Les deux jours qui ont suivi ont pris un temps infini à passer et se sont résumés à petit-déjeuner avec la reine et nos dames de compagnie, à galoper dans les plaines verdoyantes sur le dos de Zéphyr, et à suivre mes cours d'étiquette.

Chaque nuit, je souffrais de l'absence de Dastan et chaque jour, je faisais tout ce qui était en mon pouvoir pour penser à autre chose.

Le tailleur est passé reprendre quelques mesures supplémentaires pour ma robe de mariée. Et même si me retrouver entre ses doigts de fée me rendait heureuse, la mélancolie saisissait mes pensées dès qu'elles n'avaient plus aucune occupation.

Bien qu'avoir quitté mon foyer ait été une déchirure, jamais je n'ai autant souffert d'un éloignement, ni été autant obnubilée par le retour de quelqu'un. C'est comme si une part de moi-même était partie avec lui. Comme s'il avait pris un bout de mon cœur pour tenir la distance, mais que je n'avais pas saisi cette chance en retour.

Mon esprit divague alors que nous traversons la montagne en direction d'Amerald. Les préparatifs pour le départ se sont faits en grande pompe pour un voyage d'un jour et demi avec une escale pour la nuit. Je n'avais aucune idée de ce qu'impliquait un déplacement d'une telle ampleur. Outre les domestiques qui nous ont suivis et selon la procédure habituelle lorsque les souverains se rendent en dehors de leur royaume, un garde personnel leur a été attribué, ainsi qu'à chaque voyageur qui les accompagne.
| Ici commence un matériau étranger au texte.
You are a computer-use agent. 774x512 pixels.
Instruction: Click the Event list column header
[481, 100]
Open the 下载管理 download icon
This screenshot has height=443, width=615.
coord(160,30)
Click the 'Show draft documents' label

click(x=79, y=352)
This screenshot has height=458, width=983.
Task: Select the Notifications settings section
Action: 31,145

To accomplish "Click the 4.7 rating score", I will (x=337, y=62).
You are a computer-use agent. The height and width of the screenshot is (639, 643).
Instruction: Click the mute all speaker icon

Il y a tellement d'usages que j'ignore encore et qu'il est nécessaire que j'apprenne. Hélas, une vie entière ne me suffira peut-être pas à tout assimiler. J'ai vingt-et-un ans de retard sur tous les autres.

J'observe d'un œil paresseux le cheval de Toma – le garde aux grands yeux noisette, aux cheveux noirs parsemés de fils blancs malgré son jeune âge et aux pommettes constellées de taches de rousseur assigné à ma sécurité – dépasser le carrosse en trottinant. L'armure de son cavalier a l'air encore plus lourde qu'elle n'y paraît, et là où une lune bleutée orne les capes ocres des gardes à l'intérieur du palais, la sienne arbore un soleil doré éclatant sur fond de ciel nocturne.

Les dernières heures de trajet me semblent interminables. Le silence abreuve l'habitacle de sa pesanteur depuis que nous avons quitté le lieu dans lequel nous nous sommes reposés pour la nuit : un domaine gigantesque qui me rappelait les manoirs perdus dans les forêts enchantées de mes livres pour enfants. Le genre d'endroit où vivrait un homme sous l'effet d'un envoûtement qui ferait de lui un monstre à la tombée de la nuit. Les arbres étaient griffus et les quelques feuilles qui s'y accrochaient encore étaient ternes et presque séchées – comme en plein hiver à Damani. Ce n'est que lorsque nous avons repris la route au petit matin que j'ai réalisé que c'était parce que nous étions au pied de la montagne rocailleuse.

Je ne m'attendais pas à ce que le palais d'Amerald soit aussi proche de celui d'Asteria. On aperçoit au loin la chaîne de montagnes depuis la Capitale des Astres, mais jamais je n'aurais pensé que la Cité des Pierres Précieuses s'y cachait.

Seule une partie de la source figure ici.